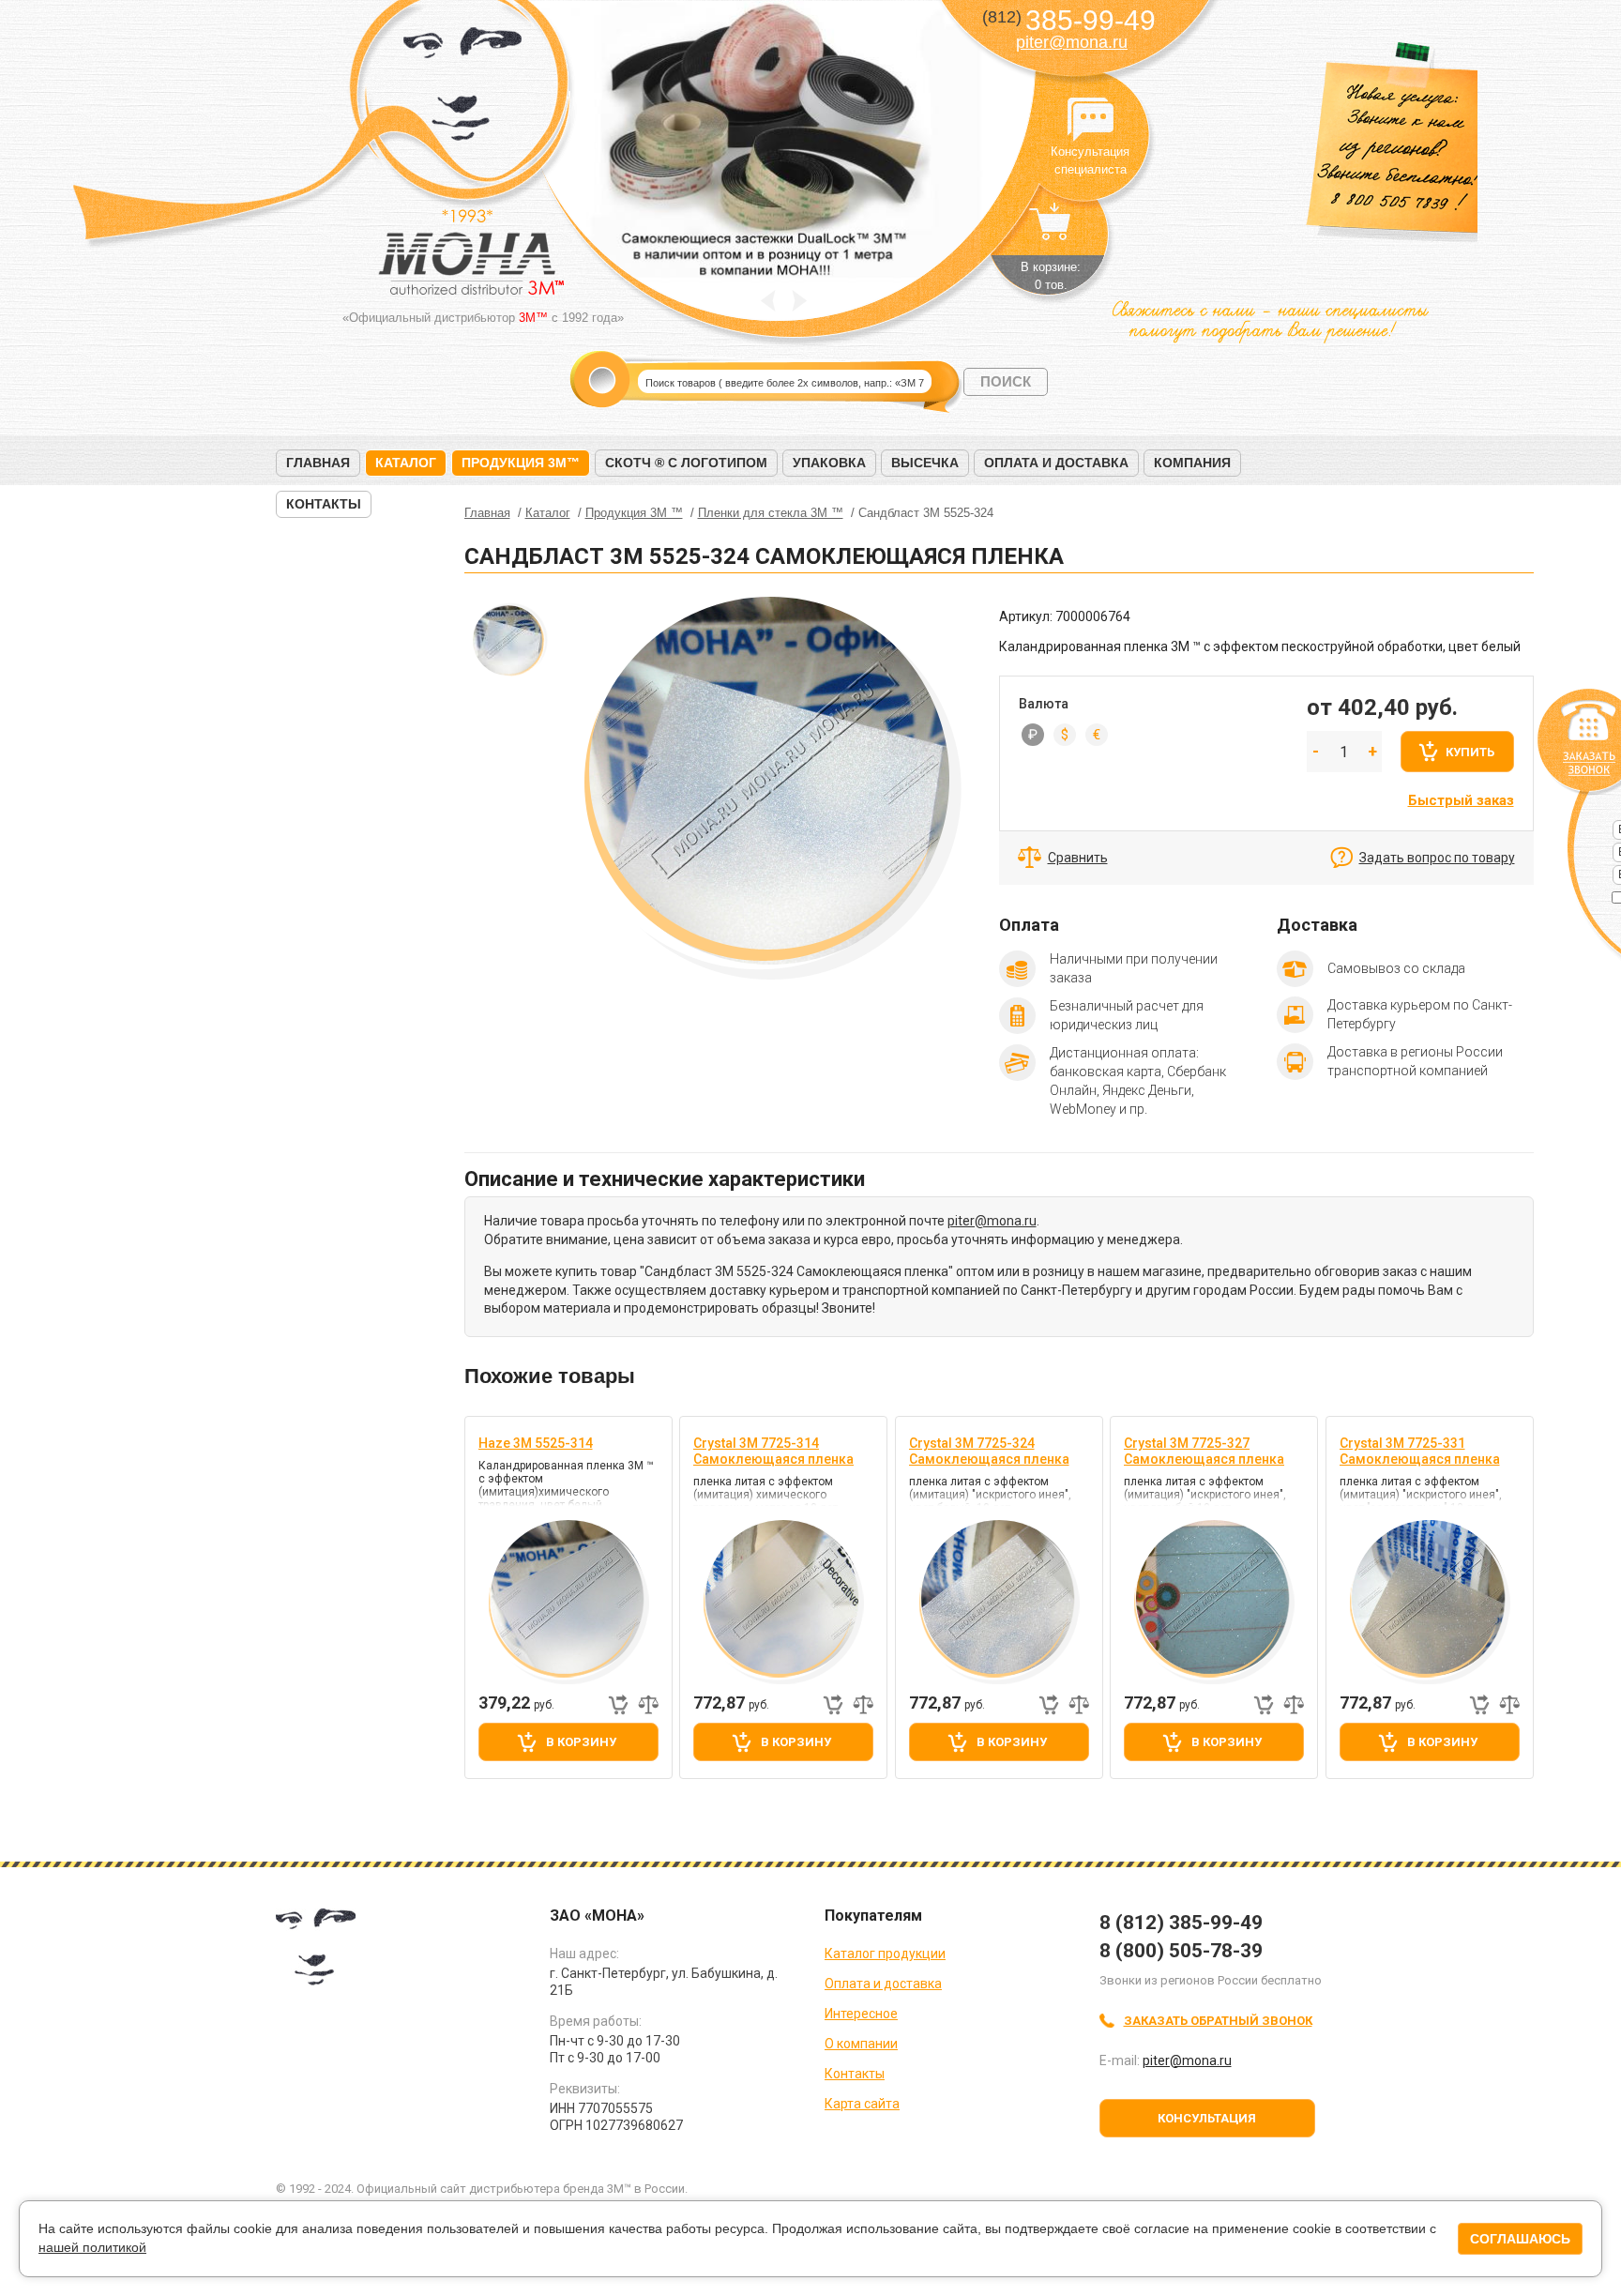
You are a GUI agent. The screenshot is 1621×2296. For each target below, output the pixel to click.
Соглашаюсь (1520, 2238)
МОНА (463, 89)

------------------------------

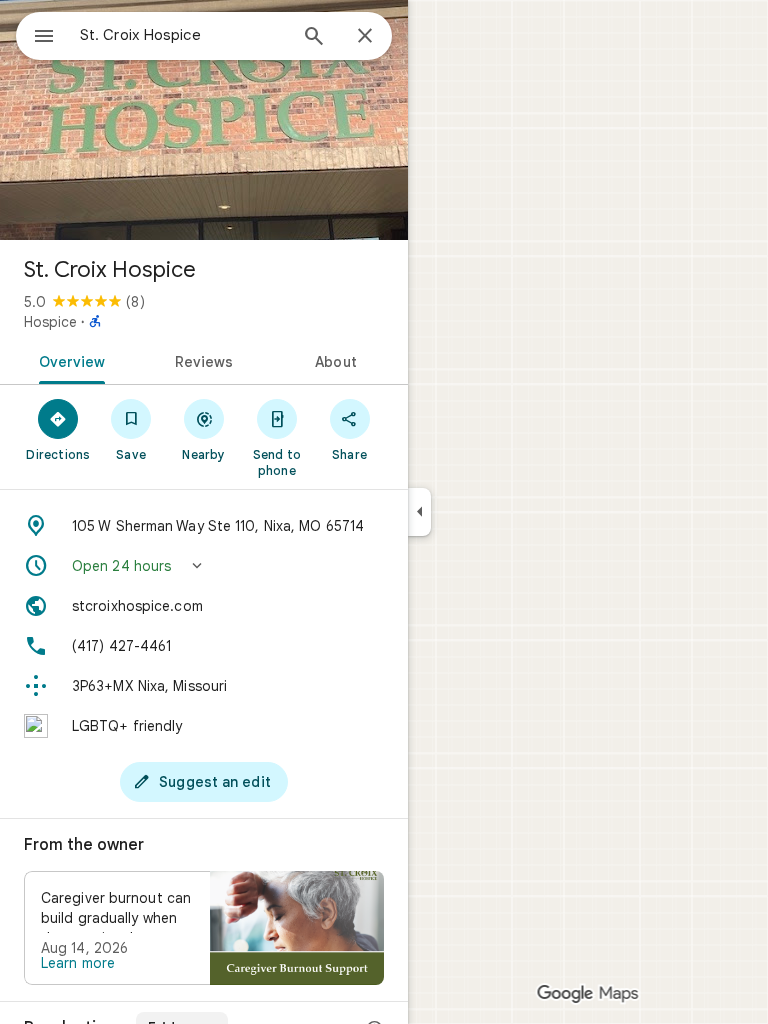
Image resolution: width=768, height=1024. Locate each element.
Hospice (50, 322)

------------------------------

Requirement: Look through the entries above and quote exactly the lines from the line with "You are a GUI" to the line with "МОНА (463, 89)", counting both of those lines.

Exercise output:
You are a GUI agent. The screenshot is 1621×2296. For each target below, output the pixel to click.
Соглашаюсь (1520, 2238)
МОНА (463, 89)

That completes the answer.